Les demandeurs d'asile raflés à Paris sont arrivés, remplaçant les derniers expulsés, partis en fuite ou transférés vers le Prahda. Leur récépissé en témoigne, ils ont été enregistrés il y a quelques jours à peine en région parisienne et ils sont déjà là, sur la voie express de l'expulsion.
Et leur histoire, dramatique, s'égraine dans leurs mots : cette fois, ce sont des Afghans, ils sont Dublin de tous les pays, Belgique, Grèce, Suède. Ils sont tous déboutés comme les dizaines de milliers de demandeurs dans toute l'Europe qui fuient un pays qui veut les expulser, et tentent dans un autre pays l'impossible demande. Pas le cœur de leur expliquer dès les premiers moments, ce qui se passe ici. Même si, certainement, les autres demandeurs ont pu le leur dire. Il reste toujours en eux un espoir.

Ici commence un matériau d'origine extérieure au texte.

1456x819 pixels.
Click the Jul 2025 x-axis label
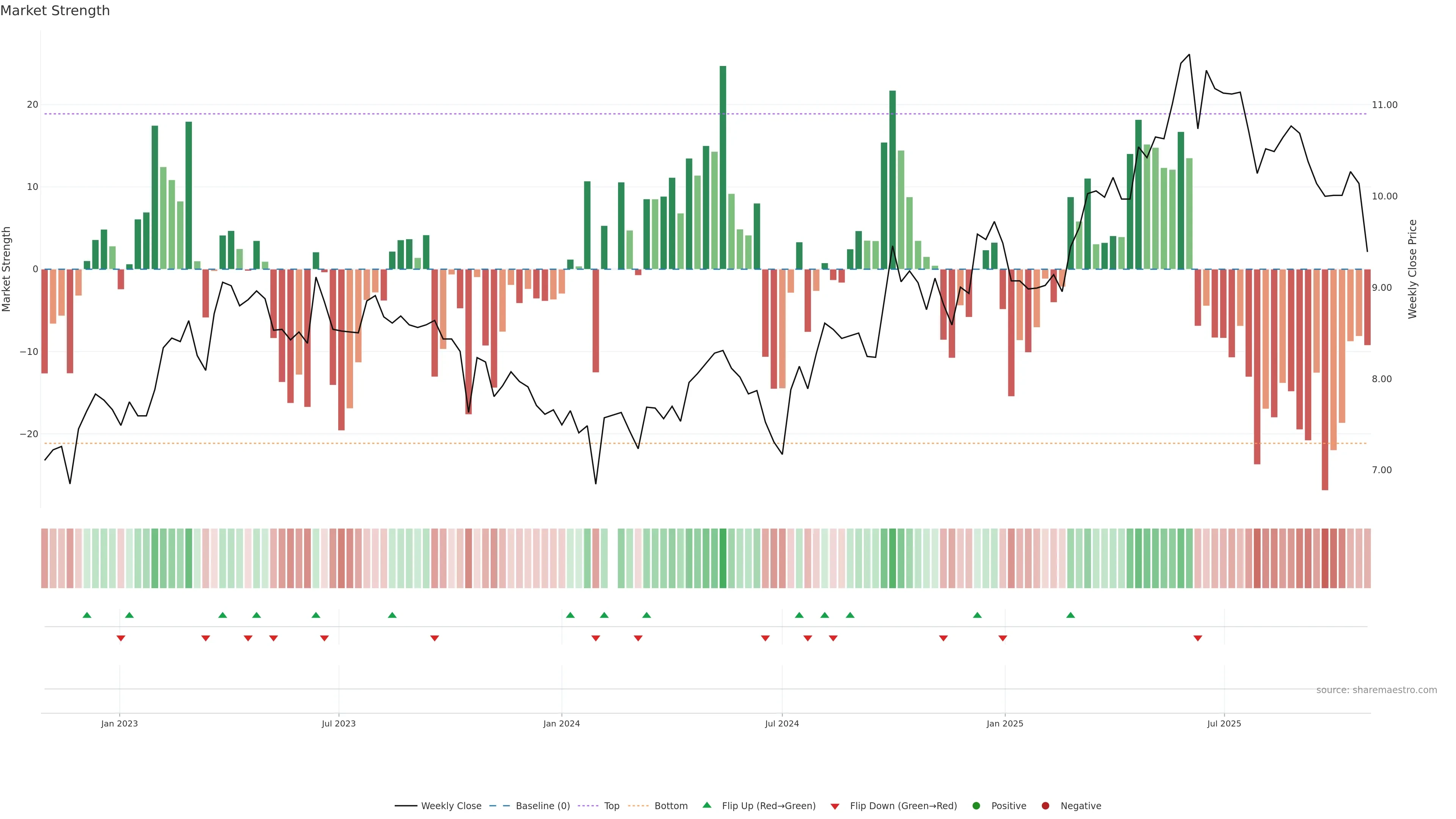coord(1224,723)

Après une mini-pause due aux vacances, les notifications ont repris. Croisés devant le CAO, deux demandeurs vont chercher une lettre recommandée, ils le savent, c'est la notification exécution Dublin. Ils sont soudanais, dans les à peine deux mois qu'ils ont passés au CAO, les liens s'étaient tissés. Réservés et dignes, ils sont là à chaque visite et échangent en un français hésitant, déjà remarquable pour un si court séjour. A leur retour, ils tendent une lettre, notifications dans la deuxième quinzaine de mai.
5 demandeurs d'asile ont rejoint le Prahda d'Appoigny. Leur rendre visite alors pour ne pas entériner la volonté d'isolement, suivre jusqu'au bout la politique qu'on leur inflige. Le Prahda laisse lors des visites obligatoirement tardives une impression glauque et tellement destroy.
Et il y a ceux qui n'ont d'autres alternatives dans les jours qui viennent que l'avion ou la rue. Dans cet absurde et désespérant ballet des déboutés de toute l'Europe.
Nous ne pouvons certainement pas empêcher cette inhumaine politique, seul un changement de société le pourrait. Tant ce traitement de l'asile comme la colonisation autrefois et aujourd'hui font partie inhérente de cette société d'exploitation et d'oppression. Mais nous pouvons sans relâche la combattre et faire connaître ce qui se passe ici, sous nos fenêtres, à la préfecture de l'Yonne.